____ SOURCE RECORDS

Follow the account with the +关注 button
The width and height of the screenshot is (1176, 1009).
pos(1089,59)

________
____ SOURCE RECORDS

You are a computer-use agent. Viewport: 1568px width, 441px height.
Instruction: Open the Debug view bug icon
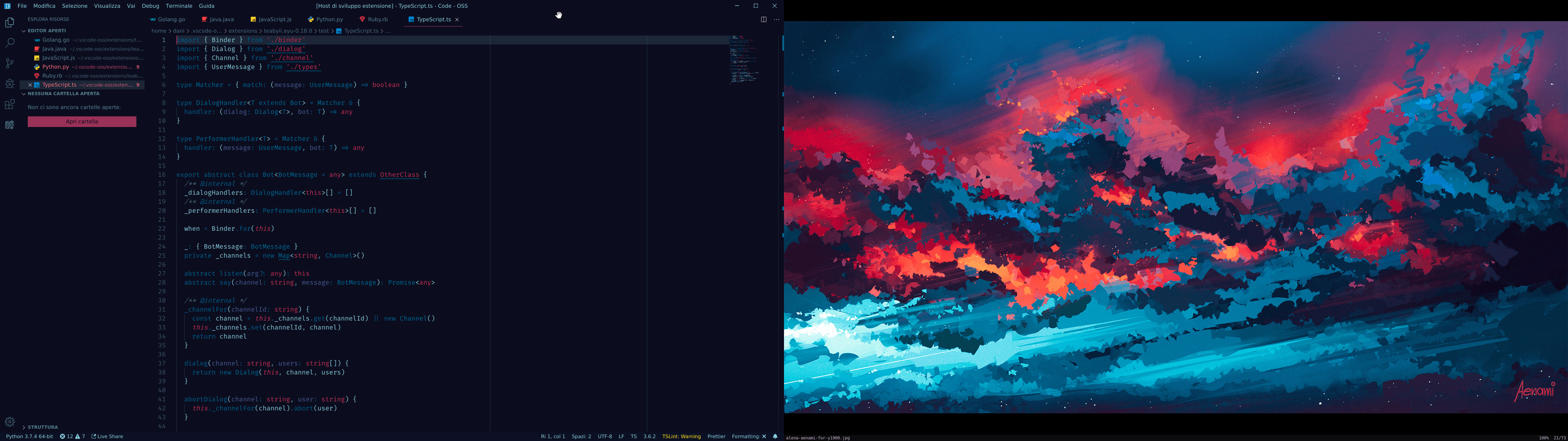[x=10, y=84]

________
____ SOURCE RECORDS

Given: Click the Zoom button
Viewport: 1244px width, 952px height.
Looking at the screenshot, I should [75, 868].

________

• _EXERCISE DESCRIPTION_: Rewrite the listing from the line with "Follow the account with the +关注 button" through the line with "pos(1089,59)", keeping every line and increasing each coordinate in the answers by 142.

• _THE REPLY_:
Follow the account with the +关注 button
The width and height of the screenshot is (1176, 1009).
pos(1231,201)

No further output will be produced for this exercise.